One reason that Schwartz sounds more lyrical than ever is that he’s keeping company with some of jazz’s most accomplished vocalists. He plays a key role on Ed Reed’s 2011 album Born to Be Blue and his well-received new release I’m a Shy Guy, serving as a thoughtful foil to the late-blooming octogenarian balladeer. He’s worked extensively with the crystalline improviser Inga Swearingen, collaborated with many others such as Judy Wexler and young phenom Laila Smith, and, since moving to Seattle, has forged potent ties with the supremely soulful vocalist Gail Pettis and the highly versatile Greta Matassa.
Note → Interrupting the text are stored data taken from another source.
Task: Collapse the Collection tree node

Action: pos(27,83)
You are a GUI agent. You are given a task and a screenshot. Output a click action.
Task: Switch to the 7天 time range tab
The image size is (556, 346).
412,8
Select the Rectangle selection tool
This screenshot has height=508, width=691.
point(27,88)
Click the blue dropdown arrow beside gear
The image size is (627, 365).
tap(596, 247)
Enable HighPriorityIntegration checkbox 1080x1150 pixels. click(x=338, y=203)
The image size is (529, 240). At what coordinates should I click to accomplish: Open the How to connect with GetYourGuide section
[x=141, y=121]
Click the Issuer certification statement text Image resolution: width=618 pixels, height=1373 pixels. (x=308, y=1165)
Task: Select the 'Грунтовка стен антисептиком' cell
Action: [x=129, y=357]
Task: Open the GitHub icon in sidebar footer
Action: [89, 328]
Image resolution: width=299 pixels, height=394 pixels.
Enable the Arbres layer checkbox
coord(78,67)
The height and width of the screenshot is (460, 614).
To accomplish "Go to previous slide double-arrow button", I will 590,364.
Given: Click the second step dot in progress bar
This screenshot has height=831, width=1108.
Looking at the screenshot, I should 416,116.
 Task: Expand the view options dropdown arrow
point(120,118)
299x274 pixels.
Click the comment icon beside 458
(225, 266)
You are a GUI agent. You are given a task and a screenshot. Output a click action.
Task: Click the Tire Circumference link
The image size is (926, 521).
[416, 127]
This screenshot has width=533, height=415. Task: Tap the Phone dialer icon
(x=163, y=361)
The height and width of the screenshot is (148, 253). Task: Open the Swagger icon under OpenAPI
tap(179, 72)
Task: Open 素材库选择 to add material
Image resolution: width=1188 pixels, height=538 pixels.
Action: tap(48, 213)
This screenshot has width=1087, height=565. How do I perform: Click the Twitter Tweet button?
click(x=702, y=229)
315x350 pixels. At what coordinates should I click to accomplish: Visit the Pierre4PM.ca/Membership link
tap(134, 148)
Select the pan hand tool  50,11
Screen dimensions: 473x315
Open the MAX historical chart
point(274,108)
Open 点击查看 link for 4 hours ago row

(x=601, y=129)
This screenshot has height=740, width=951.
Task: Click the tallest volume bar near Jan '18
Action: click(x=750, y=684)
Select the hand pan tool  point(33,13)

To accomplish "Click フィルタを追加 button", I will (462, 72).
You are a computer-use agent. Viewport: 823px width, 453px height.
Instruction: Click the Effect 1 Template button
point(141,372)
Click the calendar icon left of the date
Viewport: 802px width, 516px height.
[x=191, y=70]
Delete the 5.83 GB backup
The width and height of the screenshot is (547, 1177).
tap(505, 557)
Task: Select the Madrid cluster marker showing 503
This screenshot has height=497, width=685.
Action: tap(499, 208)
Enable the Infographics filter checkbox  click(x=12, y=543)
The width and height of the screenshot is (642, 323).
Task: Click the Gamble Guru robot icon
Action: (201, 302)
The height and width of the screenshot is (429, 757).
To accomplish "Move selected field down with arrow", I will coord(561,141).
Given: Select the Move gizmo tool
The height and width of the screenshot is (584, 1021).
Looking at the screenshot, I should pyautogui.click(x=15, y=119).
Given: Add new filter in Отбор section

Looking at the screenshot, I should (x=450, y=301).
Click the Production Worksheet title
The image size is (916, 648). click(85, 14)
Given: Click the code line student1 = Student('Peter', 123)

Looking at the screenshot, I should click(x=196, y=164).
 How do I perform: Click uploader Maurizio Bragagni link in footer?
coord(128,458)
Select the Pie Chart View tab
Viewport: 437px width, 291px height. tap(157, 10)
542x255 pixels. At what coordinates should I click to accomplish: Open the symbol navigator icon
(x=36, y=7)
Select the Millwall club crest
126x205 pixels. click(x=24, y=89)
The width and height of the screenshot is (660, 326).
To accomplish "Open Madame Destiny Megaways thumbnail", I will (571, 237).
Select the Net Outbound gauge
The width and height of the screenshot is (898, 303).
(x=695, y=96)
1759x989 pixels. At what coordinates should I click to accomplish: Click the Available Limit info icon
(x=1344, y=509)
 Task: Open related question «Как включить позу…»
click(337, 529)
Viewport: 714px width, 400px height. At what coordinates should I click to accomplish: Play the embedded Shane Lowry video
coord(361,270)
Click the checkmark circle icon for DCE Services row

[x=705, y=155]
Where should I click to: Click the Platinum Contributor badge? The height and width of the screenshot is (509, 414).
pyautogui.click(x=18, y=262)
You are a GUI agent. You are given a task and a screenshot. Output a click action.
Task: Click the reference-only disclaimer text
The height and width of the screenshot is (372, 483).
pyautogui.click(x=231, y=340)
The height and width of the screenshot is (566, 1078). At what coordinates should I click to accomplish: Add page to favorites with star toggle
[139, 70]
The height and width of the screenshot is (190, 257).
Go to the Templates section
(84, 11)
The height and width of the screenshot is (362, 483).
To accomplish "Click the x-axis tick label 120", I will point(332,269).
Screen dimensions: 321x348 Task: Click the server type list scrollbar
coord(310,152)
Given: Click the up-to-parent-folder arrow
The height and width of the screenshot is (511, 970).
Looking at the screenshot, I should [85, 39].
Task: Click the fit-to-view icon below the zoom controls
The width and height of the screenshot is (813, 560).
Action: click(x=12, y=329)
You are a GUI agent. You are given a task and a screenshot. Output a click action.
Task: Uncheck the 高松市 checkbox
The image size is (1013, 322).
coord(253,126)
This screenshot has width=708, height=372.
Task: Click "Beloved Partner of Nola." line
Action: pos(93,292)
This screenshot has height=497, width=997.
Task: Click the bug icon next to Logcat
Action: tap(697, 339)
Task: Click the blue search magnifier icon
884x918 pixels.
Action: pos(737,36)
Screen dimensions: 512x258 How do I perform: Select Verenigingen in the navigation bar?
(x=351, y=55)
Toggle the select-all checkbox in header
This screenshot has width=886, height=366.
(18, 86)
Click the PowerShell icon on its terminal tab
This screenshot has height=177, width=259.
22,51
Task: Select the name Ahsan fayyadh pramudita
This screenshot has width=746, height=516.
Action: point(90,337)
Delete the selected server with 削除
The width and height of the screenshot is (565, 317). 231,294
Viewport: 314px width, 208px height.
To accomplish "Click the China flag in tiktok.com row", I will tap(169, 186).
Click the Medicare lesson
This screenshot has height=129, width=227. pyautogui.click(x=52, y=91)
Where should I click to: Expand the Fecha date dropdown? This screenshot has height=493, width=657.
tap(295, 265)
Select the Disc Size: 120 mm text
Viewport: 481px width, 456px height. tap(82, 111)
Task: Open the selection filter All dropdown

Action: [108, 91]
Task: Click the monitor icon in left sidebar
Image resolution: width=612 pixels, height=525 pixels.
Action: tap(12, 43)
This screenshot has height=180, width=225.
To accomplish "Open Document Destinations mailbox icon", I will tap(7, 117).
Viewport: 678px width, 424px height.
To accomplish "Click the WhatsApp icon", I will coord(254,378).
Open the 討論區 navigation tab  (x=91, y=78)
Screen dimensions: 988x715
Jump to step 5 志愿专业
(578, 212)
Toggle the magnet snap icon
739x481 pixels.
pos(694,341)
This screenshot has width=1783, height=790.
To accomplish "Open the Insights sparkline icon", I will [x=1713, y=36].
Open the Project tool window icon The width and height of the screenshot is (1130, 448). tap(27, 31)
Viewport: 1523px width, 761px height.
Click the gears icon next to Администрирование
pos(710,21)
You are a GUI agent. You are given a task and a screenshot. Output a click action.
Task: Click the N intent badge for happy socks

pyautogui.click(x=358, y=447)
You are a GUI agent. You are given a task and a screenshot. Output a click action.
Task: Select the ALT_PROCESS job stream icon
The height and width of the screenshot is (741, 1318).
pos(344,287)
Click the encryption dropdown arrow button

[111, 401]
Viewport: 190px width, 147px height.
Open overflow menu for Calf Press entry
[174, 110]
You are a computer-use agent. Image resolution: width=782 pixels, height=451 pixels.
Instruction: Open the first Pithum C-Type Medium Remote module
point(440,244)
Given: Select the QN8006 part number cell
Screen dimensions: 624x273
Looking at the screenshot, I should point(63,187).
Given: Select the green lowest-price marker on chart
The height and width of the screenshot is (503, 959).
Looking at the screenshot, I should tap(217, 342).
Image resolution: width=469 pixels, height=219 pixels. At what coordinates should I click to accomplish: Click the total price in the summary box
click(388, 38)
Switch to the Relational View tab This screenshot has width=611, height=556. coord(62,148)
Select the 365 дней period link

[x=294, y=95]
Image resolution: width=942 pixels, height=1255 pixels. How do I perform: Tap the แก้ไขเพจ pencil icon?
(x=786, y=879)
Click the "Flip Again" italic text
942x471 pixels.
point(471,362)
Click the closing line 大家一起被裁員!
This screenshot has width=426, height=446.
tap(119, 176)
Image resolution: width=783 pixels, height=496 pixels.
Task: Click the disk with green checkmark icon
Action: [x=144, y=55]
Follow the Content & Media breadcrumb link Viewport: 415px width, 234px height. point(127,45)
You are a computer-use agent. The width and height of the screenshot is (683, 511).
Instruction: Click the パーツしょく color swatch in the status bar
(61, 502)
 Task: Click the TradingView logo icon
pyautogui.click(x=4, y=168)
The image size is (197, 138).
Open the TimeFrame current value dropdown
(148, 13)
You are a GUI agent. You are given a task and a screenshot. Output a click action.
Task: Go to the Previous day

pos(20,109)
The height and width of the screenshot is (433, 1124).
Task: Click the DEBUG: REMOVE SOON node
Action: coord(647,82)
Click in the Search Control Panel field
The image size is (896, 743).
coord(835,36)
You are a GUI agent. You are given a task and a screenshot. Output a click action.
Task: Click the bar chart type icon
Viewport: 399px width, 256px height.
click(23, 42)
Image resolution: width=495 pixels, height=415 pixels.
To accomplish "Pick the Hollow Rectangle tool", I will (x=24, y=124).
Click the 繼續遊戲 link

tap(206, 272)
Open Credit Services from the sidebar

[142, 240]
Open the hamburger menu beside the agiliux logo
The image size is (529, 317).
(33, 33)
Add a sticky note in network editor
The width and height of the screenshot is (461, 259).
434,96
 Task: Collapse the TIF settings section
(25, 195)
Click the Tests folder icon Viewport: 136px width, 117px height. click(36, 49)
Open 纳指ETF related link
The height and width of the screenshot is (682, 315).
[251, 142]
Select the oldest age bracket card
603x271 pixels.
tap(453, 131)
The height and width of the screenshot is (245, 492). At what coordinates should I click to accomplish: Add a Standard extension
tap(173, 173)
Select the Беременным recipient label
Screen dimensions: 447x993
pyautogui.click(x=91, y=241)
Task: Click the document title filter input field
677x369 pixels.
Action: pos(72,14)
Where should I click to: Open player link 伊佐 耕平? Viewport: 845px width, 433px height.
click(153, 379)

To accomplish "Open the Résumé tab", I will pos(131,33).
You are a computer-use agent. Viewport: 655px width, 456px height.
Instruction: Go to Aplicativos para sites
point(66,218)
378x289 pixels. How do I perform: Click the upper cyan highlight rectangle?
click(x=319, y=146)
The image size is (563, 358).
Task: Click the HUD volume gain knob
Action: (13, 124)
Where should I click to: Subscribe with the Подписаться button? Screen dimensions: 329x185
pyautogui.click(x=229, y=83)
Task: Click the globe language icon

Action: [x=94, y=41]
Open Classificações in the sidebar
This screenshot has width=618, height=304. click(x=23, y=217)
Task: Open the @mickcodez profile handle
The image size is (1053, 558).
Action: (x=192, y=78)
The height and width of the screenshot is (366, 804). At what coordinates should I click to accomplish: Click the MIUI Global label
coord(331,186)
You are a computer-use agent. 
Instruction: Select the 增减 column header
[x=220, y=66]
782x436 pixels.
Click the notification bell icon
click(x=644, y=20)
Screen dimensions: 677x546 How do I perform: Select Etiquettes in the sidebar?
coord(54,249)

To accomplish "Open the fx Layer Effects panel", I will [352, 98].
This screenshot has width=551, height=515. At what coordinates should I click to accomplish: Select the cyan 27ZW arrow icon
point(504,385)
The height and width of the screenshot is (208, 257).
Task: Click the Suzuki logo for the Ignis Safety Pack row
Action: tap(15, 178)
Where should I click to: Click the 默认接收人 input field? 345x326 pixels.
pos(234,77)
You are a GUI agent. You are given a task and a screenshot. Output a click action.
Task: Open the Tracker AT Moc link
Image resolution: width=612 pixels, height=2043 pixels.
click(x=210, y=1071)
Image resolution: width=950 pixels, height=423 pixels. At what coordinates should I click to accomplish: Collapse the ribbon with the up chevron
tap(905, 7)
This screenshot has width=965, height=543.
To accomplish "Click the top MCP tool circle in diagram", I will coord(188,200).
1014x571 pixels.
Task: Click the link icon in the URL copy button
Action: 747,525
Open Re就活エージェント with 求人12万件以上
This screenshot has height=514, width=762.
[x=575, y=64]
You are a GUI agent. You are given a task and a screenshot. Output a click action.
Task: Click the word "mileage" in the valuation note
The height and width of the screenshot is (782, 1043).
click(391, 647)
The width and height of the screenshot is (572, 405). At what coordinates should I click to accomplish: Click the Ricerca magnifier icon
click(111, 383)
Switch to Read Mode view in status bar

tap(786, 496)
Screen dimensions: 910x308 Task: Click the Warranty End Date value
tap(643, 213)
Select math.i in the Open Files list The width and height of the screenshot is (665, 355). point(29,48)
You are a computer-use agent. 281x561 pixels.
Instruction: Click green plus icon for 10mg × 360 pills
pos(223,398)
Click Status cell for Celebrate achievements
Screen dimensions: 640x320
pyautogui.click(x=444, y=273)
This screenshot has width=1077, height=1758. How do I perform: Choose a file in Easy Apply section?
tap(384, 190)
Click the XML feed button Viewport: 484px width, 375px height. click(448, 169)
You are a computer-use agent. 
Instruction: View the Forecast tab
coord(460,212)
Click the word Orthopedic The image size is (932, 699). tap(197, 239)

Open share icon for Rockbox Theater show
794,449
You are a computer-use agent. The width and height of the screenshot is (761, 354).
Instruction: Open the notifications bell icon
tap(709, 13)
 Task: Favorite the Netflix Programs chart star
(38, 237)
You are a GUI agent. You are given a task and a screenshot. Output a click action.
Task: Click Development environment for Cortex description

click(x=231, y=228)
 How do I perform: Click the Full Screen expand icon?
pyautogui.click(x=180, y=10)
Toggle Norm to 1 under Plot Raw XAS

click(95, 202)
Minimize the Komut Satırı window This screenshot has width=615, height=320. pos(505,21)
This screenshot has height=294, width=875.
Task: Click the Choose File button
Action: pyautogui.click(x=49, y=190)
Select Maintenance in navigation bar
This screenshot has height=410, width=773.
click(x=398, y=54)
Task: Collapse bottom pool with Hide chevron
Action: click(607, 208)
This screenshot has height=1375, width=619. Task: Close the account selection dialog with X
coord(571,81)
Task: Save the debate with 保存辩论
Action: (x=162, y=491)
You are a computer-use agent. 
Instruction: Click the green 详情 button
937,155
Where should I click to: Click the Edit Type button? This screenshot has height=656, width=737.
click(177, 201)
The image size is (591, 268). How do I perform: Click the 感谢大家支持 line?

The native Manhattanite (b. 1967) caught the jazz bug early and as a teenager studied with the brilliant but oft-overlooked tenor saxophonist Warne Marsh and the renowned clarinetist Eddie Daniels. Schwartz went on to study math and philosophy at Harvard University, though he found time to play in the school’s jazz band, holding down the first tenor saxophone chair after tenor man Don Braden, in a section that included future jazz star Joshua Redman. Schwartz moved to the Bay Area in 1989 and had nearly completed a Ph.D. in Artificial Intelligence at Stanford when he decided to forgo the degree and devote himself to music full time.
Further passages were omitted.